In Malm and Carton’s account, what they call “overshoot ideology” was born out of the fact that there was no other credible way of bringing down emissions than something like a revolution, which would imply a massive change of economy and lifestyle. This ideology then crafted a counter-revolution which ultimately served to protect fossil capital from destruction. Lurking in the shadows of this ideology was the justified fear of so-called stranded assets, which would occur when long-term infrastructure investment in fossil extraction would be left without expected profits as a result of discontinued production to meet emission reduction targets. This destruction of fossil capital brought about by real mitigation, if the planet’s known and spoken-for fossil reserves were left in the ground, is estimated to amount to between thirteen and seventeen trillion dollars if we are to stay at 1.5 or 1.8°C of warming, a solid fifth of the world economy’s total value and four to five times the losses of the epic 2008 financial crash.
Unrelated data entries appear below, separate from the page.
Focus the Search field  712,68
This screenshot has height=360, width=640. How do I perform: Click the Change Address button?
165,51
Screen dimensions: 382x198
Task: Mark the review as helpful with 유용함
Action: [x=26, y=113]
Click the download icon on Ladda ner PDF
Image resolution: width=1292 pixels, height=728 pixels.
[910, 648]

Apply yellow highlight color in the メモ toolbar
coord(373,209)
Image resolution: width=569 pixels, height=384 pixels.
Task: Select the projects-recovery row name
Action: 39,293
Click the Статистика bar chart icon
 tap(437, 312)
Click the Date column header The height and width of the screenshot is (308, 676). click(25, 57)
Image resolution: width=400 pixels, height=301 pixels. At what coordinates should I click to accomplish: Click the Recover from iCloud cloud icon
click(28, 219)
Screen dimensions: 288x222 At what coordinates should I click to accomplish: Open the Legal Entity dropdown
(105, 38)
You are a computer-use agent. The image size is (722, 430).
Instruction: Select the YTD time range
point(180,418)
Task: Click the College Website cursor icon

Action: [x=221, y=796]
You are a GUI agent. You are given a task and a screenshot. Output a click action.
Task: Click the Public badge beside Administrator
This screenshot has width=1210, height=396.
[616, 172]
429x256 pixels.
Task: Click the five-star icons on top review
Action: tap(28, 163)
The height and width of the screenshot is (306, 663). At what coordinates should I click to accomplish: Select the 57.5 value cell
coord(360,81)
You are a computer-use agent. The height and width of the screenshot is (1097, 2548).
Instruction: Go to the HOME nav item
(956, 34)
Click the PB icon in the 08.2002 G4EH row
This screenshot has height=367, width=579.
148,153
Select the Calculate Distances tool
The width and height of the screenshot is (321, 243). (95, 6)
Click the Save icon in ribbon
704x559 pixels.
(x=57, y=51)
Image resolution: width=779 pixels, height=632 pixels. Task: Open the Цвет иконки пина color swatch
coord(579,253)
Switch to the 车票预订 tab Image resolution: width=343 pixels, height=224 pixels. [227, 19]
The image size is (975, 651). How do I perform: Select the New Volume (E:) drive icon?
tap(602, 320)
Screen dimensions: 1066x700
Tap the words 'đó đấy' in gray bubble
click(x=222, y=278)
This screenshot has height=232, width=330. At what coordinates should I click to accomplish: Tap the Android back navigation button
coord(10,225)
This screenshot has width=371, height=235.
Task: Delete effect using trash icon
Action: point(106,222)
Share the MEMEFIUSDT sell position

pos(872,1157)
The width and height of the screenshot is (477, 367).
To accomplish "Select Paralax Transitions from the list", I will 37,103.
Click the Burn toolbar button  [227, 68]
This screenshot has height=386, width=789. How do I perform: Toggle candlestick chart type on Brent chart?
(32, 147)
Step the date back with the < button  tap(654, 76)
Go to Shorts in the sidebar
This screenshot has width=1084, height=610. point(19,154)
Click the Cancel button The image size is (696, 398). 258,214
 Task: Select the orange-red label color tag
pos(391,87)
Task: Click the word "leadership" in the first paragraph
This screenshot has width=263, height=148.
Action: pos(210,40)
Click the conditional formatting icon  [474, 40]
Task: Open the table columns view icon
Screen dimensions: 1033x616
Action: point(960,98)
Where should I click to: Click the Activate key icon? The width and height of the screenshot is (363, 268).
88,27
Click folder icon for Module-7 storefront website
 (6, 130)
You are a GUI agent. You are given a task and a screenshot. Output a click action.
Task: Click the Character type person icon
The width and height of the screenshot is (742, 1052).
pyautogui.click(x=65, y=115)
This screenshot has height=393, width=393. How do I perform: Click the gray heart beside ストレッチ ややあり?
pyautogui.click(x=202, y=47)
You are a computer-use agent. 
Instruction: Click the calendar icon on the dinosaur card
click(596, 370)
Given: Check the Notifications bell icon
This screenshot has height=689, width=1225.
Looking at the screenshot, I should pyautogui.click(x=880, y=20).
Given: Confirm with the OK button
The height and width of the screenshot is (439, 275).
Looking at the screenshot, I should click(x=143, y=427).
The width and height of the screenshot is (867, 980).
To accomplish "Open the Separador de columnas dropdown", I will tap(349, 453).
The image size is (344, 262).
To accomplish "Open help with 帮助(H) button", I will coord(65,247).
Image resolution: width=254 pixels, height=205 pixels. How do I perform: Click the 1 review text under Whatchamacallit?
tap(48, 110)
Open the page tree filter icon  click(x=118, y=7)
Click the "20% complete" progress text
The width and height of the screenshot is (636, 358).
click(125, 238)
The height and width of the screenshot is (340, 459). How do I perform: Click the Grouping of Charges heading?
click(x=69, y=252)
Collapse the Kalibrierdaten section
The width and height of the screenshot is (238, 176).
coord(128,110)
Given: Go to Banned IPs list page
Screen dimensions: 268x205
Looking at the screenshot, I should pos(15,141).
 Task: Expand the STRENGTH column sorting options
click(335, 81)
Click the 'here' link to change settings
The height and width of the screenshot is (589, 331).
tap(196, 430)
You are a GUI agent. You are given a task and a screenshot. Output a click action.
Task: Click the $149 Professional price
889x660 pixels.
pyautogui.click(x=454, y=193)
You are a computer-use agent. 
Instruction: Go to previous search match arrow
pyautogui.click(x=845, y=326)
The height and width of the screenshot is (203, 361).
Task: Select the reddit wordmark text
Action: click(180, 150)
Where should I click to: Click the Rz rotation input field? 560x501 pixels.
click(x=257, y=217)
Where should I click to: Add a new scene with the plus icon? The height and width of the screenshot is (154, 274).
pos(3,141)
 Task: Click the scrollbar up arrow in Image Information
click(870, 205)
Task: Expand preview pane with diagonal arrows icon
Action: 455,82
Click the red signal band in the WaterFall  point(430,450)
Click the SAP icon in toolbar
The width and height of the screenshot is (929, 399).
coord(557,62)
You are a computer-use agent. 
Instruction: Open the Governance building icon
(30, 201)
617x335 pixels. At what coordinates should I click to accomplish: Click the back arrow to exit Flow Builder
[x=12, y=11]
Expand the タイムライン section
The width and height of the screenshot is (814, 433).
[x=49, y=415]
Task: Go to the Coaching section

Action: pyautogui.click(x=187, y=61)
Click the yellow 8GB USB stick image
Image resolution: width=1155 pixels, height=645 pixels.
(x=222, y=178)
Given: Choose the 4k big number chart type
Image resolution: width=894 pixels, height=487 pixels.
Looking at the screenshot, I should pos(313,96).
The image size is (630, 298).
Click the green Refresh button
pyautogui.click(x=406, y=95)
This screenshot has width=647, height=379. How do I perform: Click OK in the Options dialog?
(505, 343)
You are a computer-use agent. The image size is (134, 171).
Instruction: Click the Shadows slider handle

This would undoubtedly send shocks through the economy and threaten the stability of many. The great strength of Malm and Carton’s book is that they spell out these planetary conflicts of interest across mainstream climate politics and mitigation to show that there is a very real struggle between a habitable planet and the interests of capital. These contradictions are kept from view of the public through the techno-optimistic scenarios in which business as usual can continue and the emissions clock can be wound backward via negative emissions technologies at some point. If anything, the arrival of the “drill, baby, drill” climate regime should make it plain to see that this conflict is unresolvable and that only a mass movement can save a habitable planet for all.